Alexandre Relvas Jr. era o mais rebelde da família. Quando chegou o momento de estudar, escolheu Gestão, mas a sua vida estava longe de ser bem gerida… “Sempre soube que queria fazer alguma coisa ligada à agricultura e ao campo, mas não era bom estudante. Era preguiçoso, no entanto, o que fazia, fazia bem. Desisti do curso de Gestão passado um ano, e ainda hoje me lembro da cara do meu pai, no dia em que lhe disse”, contou Alexandre, que acabou por, mais tarde, tirar um bacharelato por alternância em Bordéus, em Viticultura. “Quando fui para lá, confesso que gostava de vinho — em excesso, sobretudo — mas não tinha grande ligação a esse mundo. Tive a sorte de viver dois anos em Saint-Emilion, porque lá, ou se fica apaixonado por vinho, ou se foge dali para fora, não se fala de mais nada. Eu fiquei apaixonado…”. Em 2006, entrou como adegueiro na Herdade de São Miguel. Nessa altura, ainda havia muito para fazer na empresa, que produzia 150 mil garrafas. Actualmente, Alexandre Relvas Jr. é responsável pela parte comercial, marketing e adega.
Já António Relvas, mais novo do que o irmão, está na empresa há apenas cinco anos.
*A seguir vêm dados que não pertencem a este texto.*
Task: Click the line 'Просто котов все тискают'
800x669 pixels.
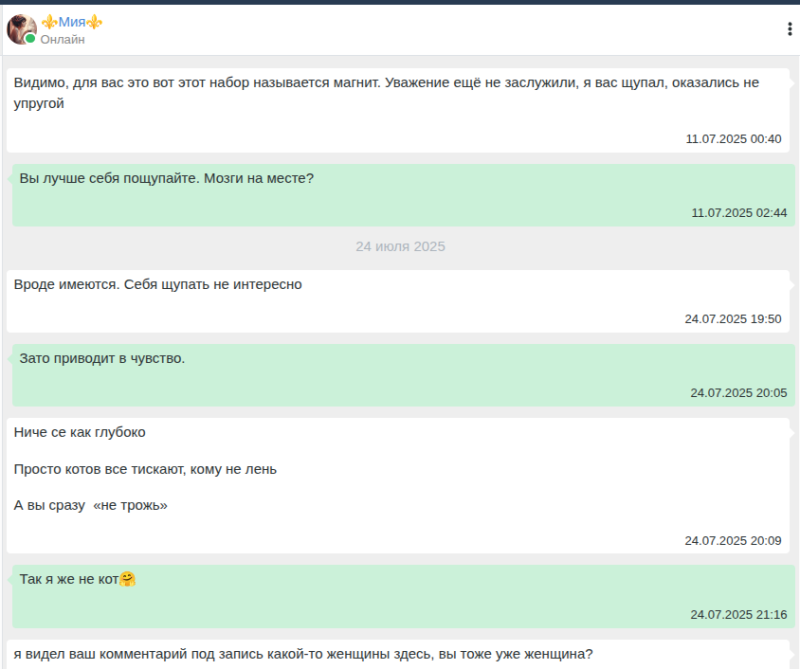Action: pyautogui.click(x=145, y=468)
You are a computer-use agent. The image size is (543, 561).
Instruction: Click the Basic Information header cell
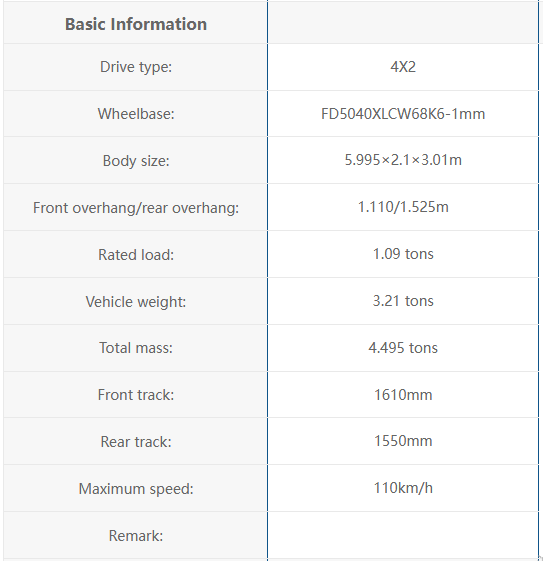(x=136, y=24)
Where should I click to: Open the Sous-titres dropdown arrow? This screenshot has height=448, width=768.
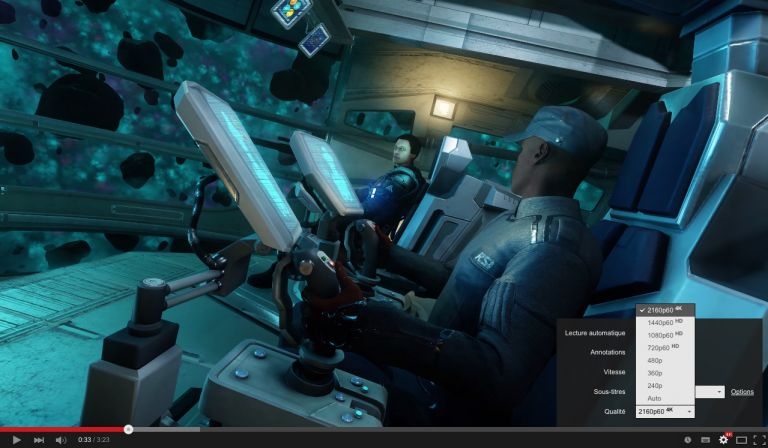[x=719, y=392]
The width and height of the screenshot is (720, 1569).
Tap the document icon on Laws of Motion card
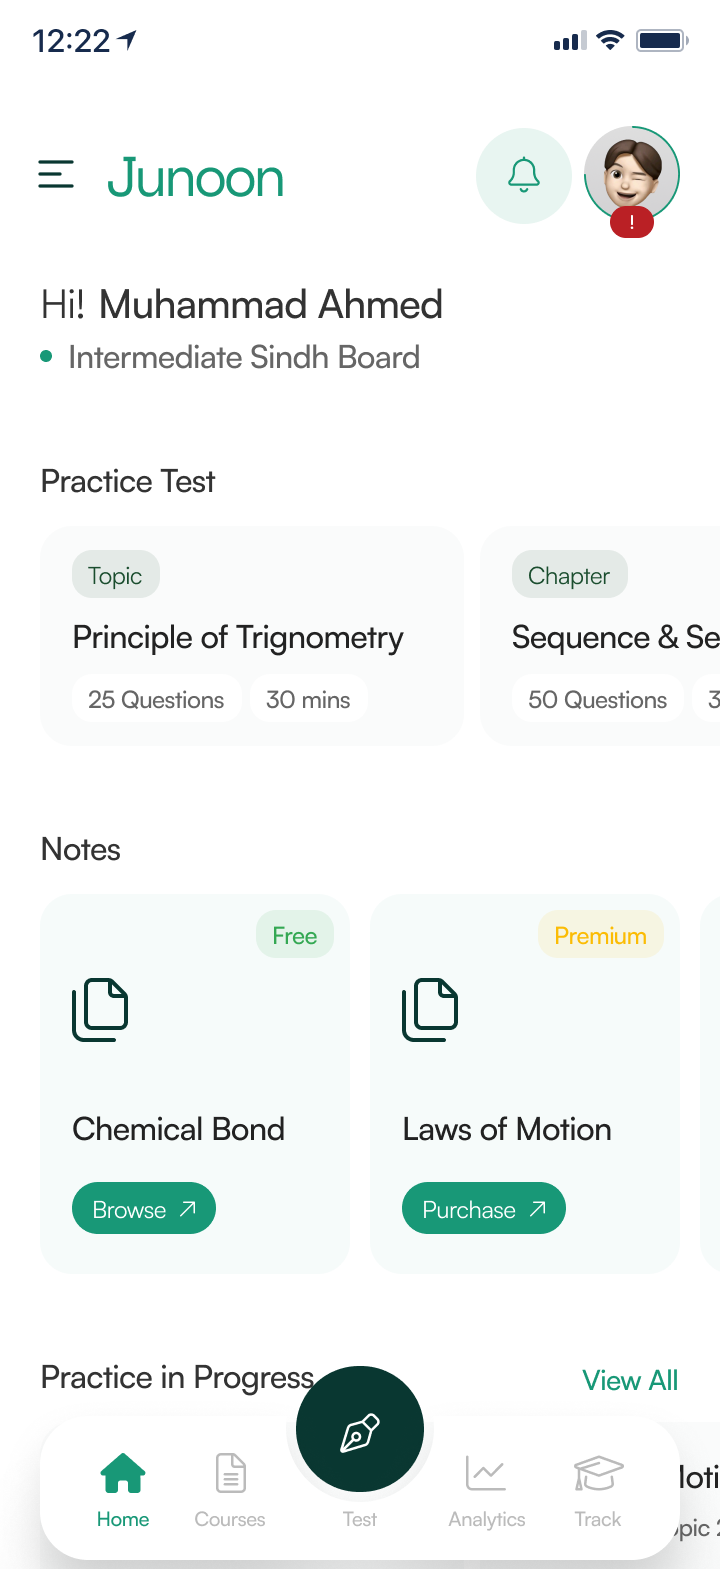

Também ingressou na licenciatura e mestrado em Gestão mas, ao contrário de Alexandre, concluiu, embora não tivesse ideia do que queria fazer. “Ainda trabalhei quatro anos em várias áreas, indeciso, mas o meu pai dizia sempre que o caminho se faz caminhando, e foi um pouco isso que aconteceu”, avançou António. Foi para a empresa do pai e do irmão quase “por acaso”, sem planear, e à data a Casa Relvas estava à procura de desenvolver a parte agrícola. Assim, a “coisa” proporcionou-se e, neste momento, António é o responsável por esse departamento, que inclui vinha, olival e, em breve, amendoal.
Alexandre Relvas ri-se ao relembrar estes momentos pela boca dos filhos, mas assume um ar sério, de empenho pessoal, quando diz: “Tenho cinco filhos, e o Alexandre foi o que me deu mais ‘trabalho’ ao longo dos anos. Foi um dos investimentos que eu fiz que mais valeu a pena. A preocupação de um pai é que vocês tenham a melhor formação, para que sejam livres, para que realizem o vosso potencial. Tenho um enorme prazer em que os meus filhos trabalhem comigo, mas quis criá-los de forma a que pudessem existir autonomamente e fora do universo familiar, se assim fosse necessário. O convite ao António foi diferente da situação do Alexandre. Já vendíamos milhões de garrafas e sabíamos que queríamos diversificar a actividade agrícola, que havia oportunidades, e precisávamos de alguém que viesse ser responsável por isso”.
Curiosamente, o instinto paternal de Alexandre Relvas também se reflecte na sua relação com as outras pessoas, sobretudo com as gentes da Casa Relvas. “Queremos ser uma boa empresa de vinhos, uma referência no Alentejo. Não temos ambição de ser mais do que isso. Continuamos a criar emprego e a minha preocupação é que as pessoas da Casa Relvas tenham sentido de futuro connosco e que também se desenvolvam a nível pessoal. Queremos fazer produtos de alegria, de celebração para os nossos consumidores, continuar a dar resposta às necessidades do mercado, mas muito focados num enorme sentido de responsabilidade pelos que trabalham aqui. E não tenho dúvidas que todas essas pessoas estão muito orgulhosas por lançarem este novo vinho DOC Redondo”, rematou o patriarca, sorridente.